### EXERCISE INPUTS
★ ★ ★ ★ ★ ★ ★
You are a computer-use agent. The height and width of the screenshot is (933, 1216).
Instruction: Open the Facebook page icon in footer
★ ★ ★ ★ ★ ★ ★
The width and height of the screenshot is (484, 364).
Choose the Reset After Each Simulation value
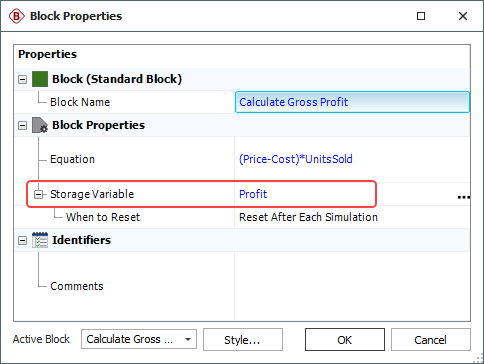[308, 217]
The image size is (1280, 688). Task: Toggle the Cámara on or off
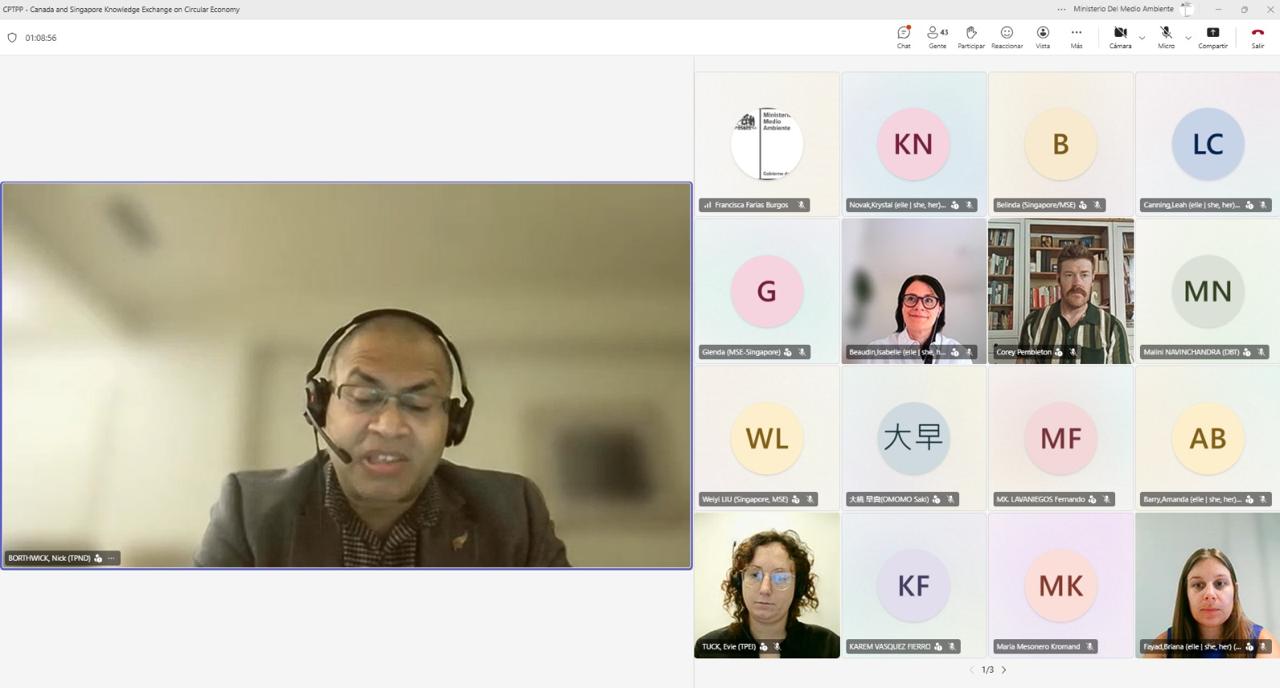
★ ★ ★ ★ ★ ★ ★
### WORK TASK
In the listing above, find the line with "You are a computer-use" and the line with "Instruction: Open the", then reproduce both and every line between them exactly.

### RESULT
You are a computer-use agent. The height and width of the screenshot is (933, 1216).
Instruction: Open the Facebook page icon in footer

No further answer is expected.